:: Source document ::
12c Indexing Extended Data Types Part I (A Big Hurt)

12c Indexing Extended Data Types Part I (A Big Hurt) September 12, 2013

Posted by Richard Foote in 12c, Extended Data Types, Function Based Indexes, Oracle Indexes, Unique Indexes.
trackback

The maximum size for VARCHAR2, NVARCHAR and RAW columns has been extended to 32767 bytes with the Oracle 12c Database. However, indexing such columns with standard indexes comes with some challenges.

These extended data types are not enabled by default within the database but can easily be done so by following these steps:

Restart the database in UPGRADE mode
Change the setting of MAX_STRING_SIZE to EXTENDED
Run the rdbms/admin/utl32k.sql script as sysdba
Restart the database

We can now create a table with a larger than 4000 byte VARCHAR2 column (Note such larger column values are actually stored out of line from the rest of the table, I might discuss this in another post) :

SQL> create table bowie (id number, text varchar2(32000));
Table created.

However, if we try now to create an index on such a column:

SQL> create index bowie_text_i on bowie(text);
create index bowie_text_i on bowie(text)
 *
ERROR at line 1:
ORA-01450: maximum key length (6398) exceeded

We find Oracle complains that the possible index length is going to be too large for my (8K) block sized index. So, is it possible to index such extended columns ?

Let’s populate this table with some data:

SQL> insert into bowie (id, text) values (1, 'aaaaaaaaaaaaaaaaaaaaaaaaaaaaaaaaaaaaaaaaaaaaaaaaaaaaaaaaaaaaaaaaaaaaaaaaaaaaaaaaaaaaaaaaaaaaaaaaaaaaaaaaaaaaaaaaaaaaaaaaaaaaaaaaaaaaaaaaaaaaaaaaaaaaaaaaaaaaaaaaaaaaaaaaaaaaaaaaaaaaaaaaaaaaaaaaaaaaaaaaaaaaaaaaaaaaaaaaaaaaaaaaaaaaaaaaaaaaaaaaaaaaaaaaaaaaaaaaaaaaaaaaaaaaaaaaaaaaaaaaaaaaaaaaaaaaaaaaaaaaaaaaaaaaaaaaaaaaaaaaaaaaaaaaaaaaaaaaaaaaaaaaaaaaaaaaaaaaaaaaaaaaaaaaaaaaaaaaaaaaaaaaaaaaaaaaaaaaaaaaaaaaaaaaaaaaaaaaaaaaaaaaaaaaaaaaaaaaaaaaaaaaaaaaaaaaaaaaaaaaaaaaaaaaaaaaaaaaaaaaaaaaaaaaaaaaaaaaaaaaaaaaaaaaaaaaaaaaaaaaaaaaaaaaaaaaaaaaaaaaaaaaaaaaaaaaaaaaaaaaaaaaaaaaaaaaaaaaaaaaaaaaaaaaaaaaaaaaaaaaaaaaaaaaaaaaaaaaaaaaaaaaaaaaaaaaaaaaaaaaaaaaaaaaaaaaaaaaaaaaaaaaaaaaaaaaaaaaaaaaaaaaaaaaaaaaaaaaaaaaaaaaaaaaaaaaaaaaaaaaaaaaaaaaaaaaaaaaaaaaaaaaaaaaaaaaaaaaaaaaaaaaaaaaaaaaaaaaaaaaaaaaaaaaaaaaaaaaaaaaaaaaaaaaaaaaaaaaaaaaaaaaaaaaaaaaaaaaaaaaaaaaaaaaaaaaaaaaaaaaaaaaaaaaaaaaaaaaaaaaaaaaaaaaaaaaaaaaaaaaaaaaaaaaaaaaaaaaaaaaaaaaaaaaaaaaaaaaaaaaaaaaaaaaaaaaaaaaaaaaaaaaaaaaaaaaaaaaaaaaaaaaaaaaaaaaaaaaaaaaaaaaaaaaaaaaaaaaaaaaaaaaaaaaaaaaaaaaaaaaaaaaaaaaaaaaaaaaaaaaaaaaaaaaaaaaaaaaaaaaaaaaaaaaaaaaaaaaaaaaaaaaaaaaaa');
1 row created.

:: List of tasks ::
1. According to the post on indexing extended data types, what is the maximum size for VARCHAR2, NVARCHAR and RAW columns in the Oracle 12c Database?
2. Repeat the post on indexing extended data types from "We find Oracle" to "extended columns ?", changing "complains" to "warns".

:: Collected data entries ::
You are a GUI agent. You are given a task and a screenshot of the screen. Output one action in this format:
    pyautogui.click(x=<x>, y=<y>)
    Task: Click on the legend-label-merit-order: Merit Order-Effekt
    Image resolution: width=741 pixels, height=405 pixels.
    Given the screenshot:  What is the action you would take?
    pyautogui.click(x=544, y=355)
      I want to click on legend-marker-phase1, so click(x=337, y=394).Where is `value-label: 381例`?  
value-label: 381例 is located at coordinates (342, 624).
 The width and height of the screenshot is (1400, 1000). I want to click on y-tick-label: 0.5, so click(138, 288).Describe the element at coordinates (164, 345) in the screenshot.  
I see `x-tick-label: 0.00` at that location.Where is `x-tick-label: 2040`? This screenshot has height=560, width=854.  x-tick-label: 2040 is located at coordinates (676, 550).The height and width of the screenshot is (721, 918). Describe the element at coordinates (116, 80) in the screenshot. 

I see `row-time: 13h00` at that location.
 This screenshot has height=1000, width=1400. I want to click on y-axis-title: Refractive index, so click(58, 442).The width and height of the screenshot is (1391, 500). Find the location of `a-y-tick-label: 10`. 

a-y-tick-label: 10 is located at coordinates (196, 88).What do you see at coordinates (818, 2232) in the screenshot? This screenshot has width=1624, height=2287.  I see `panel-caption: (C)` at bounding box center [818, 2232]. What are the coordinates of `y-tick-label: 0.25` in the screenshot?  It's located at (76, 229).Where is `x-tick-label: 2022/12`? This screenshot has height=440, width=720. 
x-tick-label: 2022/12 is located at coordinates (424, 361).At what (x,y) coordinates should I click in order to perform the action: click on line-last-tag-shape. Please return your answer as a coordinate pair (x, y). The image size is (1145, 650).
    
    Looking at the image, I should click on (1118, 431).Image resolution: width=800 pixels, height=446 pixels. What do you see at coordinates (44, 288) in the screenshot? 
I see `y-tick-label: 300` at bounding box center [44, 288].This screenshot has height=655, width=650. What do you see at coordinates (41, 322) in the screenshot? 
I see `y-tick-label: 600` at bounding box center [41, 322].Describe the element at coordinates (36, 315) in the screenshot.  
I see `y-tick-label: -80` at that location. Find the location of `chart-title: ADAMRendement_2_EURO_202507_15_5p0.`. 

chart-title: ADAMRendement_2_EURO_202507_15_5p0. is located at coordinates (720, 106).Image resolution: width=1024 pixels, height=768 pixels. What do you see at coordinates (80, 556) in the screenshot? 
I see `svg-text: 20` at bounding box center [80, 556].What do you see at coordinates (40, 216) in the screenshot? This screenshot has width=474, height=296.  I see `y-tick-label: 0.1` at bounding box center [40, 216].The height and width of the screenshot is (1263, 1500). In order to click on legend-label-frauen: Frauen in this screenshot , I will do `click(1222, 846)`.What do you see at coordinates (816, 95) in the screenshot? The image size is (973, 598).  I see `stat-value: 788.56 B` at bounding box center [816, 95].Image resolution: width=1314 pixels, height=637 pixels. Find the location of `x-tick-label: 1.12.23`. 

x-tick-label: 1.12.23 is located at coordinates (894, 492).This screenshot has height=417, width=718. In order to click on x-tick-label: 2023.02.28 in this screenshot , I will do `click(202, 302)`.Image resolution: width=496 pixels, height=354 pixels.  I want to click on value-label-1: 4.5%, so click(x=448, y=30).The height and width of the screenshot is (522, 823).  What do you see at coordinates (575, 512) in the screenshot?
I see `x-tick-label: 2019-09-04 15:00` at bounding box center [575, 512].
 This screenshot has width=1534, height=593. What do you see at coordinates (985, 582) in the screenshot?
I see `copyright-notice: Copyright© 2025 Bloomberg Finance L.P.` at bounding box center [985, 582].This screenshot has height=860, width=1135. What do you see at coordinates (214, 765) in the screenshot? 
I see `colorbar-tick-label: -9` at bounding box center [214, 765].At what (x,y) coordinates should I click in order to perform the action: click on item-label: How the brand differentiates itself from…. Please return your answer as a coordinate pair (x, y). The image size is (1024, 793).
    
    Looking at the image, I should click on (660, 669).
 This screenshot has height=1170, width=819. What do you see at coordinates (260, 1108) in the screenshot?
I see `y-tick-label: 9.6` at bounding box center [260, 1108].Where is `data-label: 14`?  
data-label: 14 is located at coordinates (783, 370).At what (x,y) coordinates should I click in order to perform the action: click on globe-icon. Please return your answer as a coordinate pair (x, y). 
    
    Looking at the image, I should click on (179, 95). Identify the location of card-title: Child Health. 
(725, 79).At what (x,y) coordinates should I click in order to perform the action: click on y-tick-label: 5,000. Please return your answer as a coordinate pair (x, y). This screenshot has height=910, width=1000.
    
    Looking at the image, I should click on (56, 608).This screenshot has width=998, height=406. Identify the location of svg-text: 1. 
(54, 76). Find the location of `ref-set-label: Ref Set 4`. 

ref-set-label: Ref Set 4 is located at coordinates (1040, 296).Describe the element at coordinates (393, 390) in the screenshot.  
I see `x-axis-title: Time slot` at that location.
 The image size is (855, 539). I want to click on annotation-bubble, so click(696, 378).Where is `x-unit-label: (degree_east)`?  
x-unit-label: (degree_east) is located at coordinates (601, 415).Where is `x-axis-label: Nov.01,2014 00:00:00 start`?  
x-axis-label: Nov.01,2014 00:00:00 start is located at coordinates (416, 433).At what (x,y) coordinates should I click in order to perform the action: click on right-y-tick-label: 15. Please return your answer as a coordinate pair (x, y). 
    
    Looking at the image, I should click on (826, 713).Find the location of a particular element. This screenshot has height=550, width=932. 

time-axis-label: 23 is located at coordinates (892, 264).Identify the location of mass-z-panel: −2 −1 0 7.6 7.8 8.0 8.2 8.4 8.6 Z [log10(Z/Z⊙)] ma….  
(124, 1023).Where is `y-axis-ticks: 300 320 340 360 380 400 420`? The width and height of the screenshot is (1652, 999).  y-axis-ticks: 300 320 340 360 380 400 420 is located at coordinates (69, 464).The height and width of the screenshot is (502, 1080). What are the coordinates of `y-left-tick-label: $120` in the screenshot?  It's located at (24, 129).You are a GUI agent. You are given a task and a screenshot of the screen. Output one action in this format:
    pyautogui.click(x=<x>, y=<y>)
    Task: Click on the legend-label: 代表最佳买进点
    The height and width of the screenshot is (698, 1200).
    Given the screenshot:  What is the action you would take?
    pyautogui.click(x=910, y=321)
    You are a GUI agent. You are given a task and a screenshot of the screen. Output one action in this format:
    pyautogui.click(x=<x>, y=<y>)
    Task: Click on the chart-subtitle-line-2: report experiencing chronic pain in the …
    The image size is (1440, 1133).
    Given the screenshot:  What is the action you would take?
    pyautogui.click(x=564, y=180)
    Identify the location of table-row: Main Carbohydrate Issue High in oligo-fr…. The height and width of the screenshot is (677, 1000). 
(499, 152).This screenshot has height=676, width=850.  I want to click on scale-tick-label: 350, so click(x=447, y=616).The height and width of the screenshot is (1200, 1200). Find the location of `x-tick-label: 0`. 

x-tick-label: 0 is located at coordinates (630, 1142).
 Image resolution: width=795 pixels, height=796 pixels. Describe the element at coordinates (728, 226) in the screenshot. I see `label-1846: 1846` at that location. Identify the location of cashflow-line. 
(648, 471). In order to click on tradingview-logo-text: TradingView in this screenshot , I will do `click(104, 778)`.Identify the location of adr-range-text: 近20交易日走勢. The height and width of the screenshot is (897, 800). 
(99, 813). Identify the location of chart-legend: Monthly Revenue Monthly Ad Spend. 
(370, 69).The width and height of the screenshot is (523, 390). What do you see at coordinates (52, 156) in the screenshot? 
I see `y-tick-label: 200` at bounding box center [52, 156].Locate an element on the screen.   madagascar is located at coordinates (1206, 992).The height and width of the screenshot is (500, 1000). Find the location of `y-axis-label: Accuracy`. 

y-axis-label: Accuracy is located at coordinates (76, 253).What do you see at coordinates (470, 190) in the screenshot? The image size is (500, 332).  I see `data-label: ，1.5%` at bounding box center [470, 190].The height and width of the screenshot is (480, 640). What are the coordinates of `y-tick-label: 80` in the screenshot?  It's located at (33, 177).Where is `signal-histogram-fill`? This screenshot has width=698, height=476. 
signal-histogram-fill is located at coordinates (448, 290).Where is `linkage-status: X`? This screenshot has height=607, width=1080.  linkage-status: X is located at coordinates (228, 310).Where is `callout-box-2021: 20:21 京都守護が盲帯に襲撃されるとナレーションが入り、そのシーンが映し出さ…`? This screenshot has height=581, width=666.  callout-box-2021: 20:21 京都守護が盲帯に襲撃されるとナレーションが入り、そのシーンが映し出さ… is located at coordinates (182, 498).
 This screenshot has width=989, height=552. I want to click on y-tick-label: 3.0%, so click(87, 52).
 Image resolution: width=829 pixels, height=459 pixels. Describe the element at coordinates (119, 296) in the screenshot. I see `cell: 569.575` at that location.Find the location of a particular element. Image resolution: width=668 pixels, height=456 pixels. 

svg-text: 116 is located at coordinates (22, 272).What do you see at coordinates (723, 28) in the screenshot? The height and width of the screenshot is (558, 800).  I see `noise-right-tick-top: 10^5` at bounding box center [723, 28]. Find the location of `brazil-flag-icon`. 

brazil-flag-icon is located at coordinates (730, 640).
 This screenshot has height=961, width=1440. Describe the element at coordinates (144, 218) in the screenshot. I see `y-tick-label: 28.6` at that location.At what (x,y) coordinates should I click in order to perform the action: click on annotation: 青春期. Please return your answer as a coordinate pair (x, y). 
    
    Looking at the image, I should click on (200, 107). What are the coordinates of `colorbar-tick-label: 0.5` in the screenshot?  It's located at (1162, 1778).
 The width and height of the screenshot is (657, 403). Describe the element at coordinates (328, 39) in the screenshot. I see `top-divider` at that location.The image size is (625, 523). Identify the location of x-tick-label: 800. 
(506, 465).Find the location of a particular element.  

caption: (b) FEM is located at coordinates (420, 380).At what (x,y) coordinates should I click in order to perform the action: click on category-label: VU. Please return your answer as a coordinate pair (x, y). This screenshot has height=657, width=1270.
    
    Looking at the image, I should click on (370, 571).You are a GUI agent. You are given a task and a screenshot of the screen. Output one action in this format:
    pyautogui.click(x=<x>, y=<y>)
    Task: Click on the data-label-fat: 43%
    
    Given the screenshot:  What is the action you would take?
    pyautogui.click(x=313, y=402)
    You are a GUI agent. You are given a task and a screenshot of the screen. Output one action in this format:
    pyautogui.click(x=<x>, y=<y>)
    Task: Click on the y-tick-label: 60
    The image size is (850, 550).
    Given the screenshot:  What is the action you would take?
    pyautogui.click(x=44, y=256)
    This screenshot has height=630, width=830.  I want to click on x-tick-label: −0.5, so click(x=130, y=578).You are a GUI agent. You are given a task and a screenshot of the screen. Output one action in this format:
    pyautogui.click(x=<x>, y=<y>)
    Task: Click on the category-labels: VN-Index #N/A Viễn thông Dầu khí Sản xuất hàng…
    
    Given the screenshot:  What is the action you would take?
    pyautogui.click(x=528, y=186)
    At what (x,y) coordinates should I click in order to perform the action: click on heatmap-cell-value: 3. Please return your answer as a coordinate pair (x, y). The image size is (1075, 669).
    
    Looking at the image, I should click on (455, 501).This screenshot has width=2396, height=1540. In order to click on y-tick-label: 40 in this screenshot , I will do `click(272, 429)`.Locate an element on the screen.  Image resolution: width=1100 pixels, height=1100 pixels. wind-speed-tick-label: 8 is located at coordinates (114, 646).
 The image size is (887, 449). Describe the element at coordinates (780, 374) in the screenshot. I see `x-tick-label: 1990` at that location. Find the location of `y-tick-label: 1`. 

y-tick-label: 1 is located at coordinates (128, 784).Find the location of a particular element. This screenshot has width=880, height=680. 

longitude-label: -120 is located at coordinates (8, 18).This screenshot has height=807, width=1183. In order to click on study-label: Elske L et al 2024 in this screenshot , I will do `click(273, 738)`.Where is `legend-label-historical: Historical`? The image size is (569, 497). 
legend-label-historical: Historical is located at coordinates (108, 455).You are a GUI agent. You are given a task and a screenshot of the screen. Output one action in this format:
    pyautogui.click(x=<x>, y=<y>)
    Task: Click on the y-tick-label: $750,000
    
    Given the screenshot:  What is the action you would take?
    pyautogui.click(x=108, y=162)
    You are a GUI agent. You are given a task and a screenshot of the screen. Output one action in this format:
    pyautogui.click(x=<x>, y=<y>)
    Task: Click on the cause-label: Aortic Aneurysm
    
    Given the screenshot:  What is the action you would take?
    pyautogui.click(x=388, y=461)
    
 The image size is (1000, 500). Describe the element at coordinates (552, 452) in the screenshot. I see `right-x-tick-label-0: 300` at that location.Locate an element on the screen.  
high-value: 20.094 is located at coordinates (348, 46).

:: Solution set ::
1. 32767 bytes

2.
We find Oracle warns that the possible index length is going to be too large for my (8K) block sized index. So, is it possible to index such extended columns ?